No. Only Once In 4,900 Elections Would Chance Alone Produce Such Failures.
Dept. of Psychological Sciences
Abstract: Most of the final 1996 presidential polls predicted that Clinton's margin over Dole would be greater than it actually was. The present document presents the results of a meta-analysis of this pattern; this calculation indicates that chance alone would produce such a failure pattern only once in 4,900 elections.
This critique evoked blunting rejoinders from representatives of the Harris Poll and the Gallup Poll. Humphrey Taylor, Chair and CEO of Louis Harris and Associates, declared that: "The final forecasts of seven of the eight polls Mr. Ladd lists were pretty good. Harris's maximum error on any candidate was 1.8 percentage points. And several polls were more accurate."
Frank Newport, Editor in Chief of the Gallup Poll, offered general remarks along the same lines as Taylor. But Newport went on to make the case even more specific by saying "...the average trial heat percentage for Clinton across all eight polls was 49.88%, the average for Dole was 38%, and the average for Perot was 7.88%. All three of these average sample estimates are within the typical 3% margin of error associated with national polls, and two of the average sample estimates are within less than one point of the actual Election Day population parameter." After further reviewing the numerical details, Newport decided that "...these results represent a striking validation of the accuracy and precision of election polling and the survey research industry."
Clashing viewpoints are not unusual in politics and the discordant opinions quoted above could be therefore be taken as a natural part of the give and take of our public life. I write to suggest that that would be a mistake; it would be incorrect to treat the evaluation of campaign polls as only a matter of mere opinion. Quite the contrary -- an objective assessment of the performance of polling enterprises can be secured because survey research technology derives from and is firmly grounded in the principles of statistical inference. The statistical question can be answered by calculating the odds that bad luck produced the prediction failures cited by Ladd. Such an objective assessment would simply be an appropriate extension of the kind of inference we make when we declare that a coin which comes up heads ten times in ten tosses is suspect. We infer this because the odds are 1,023 to 1 against such an outcome.
However, extending such statistical logic to the data produced by campaign polls requires dealing with the heterogeneity of the techniques used by different pollsters. Polls need to be evaluated using a statistically appropriate measure which would be equally meaningful in any poll regardless of its procedural idiosyncrasies. As will be seen below, merely averaging selected poll data is not appropriate. For such an evaluation to be informative as well, the measure should also have undoubted relevance to poll validity.
Fortunately, the news media's principal use of the polls directly points the way to a measure which satisfies both criteria: the media preoccupation with the horse race aspect of campaigns has always emphasized two questions -- who's ahead and by how much?
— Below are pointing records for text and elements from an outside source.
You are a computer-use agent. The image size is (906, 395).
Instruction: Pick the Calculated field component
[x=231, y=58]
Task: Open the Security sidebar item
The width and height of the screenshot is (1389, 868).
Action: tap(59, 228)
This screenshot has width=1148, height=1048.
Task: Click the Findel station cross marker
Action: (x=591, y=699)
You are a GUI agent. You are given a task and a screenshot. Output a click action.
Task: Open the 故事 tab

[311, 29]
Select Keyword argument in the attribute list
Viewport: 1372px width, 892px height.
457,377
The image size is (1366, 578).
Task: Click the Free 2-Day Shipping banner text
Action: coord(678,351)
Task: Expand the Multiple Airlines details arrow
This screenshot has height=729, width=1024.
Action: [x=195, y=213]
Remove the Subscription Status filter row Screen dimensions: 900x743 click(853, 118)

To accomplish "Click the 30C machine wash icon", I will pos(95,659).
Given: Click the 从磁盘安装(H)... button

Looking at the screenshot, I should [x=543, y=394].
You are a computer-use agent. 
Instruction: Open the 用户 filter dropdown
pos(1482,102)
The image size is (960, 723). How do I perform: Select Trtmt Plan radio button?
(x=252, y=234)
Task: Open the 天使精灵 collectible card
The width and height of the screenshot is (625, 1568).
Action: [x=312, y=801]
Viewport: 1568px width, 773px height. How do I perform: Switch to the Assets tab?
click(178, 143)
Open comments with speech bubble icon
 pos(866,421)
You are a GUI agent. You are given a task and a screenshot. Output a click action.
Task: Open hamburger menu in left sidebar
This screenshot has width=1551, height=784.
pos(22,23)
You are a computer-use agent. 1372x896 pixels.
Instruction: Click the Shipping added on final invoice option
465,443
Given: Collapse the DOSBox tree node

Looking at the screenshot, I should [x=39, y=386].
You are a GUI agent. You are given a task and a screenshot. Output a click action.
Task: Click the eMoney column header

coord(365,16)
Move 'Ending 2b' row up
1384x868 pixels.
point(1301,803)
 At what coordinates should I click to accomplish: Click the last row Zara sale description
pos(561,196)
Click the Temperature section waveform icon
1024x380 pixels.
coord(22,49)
And only the difference between the two principal party candidates in the polls has generally been of much interest; whether the minor parties' collective share was one or two percent was not. The relevance of a measure based on a given poll's prediction of the difference between Clinton and Dole is therefore obvious. Happily, it is also statistically appropriate because the statistical error of a difference between preferences is roughly proportional to their sum. Therefore, a given difference's relative error would be little affected by the absolute size of the preferences on which it was based.
The first step in an objective analysis is to compute the odds against for each of the eight polls. These odds are called "odds against" because they indicate the likelihood that chance alone can account for the discrepancy between a poll's final pre-election prediction and the actual vote outcome. The higher the odds against, the less likely it is that bad luck will furnish an acceptable explanation for polling failure. A brief summary of the results of such computations can be viewed by hyperlinking to a POLL TABLE. Those interested in full and complete computational detail can find that by hyperlinking to a POLL SPREADSHEET. The data entered into both the table and the spreadsheet were derived from Ladd's previously published Roper Center table mentioned above. However, later and more complete final certified actual vote results are used here instead of Ladd's preliminary numbers.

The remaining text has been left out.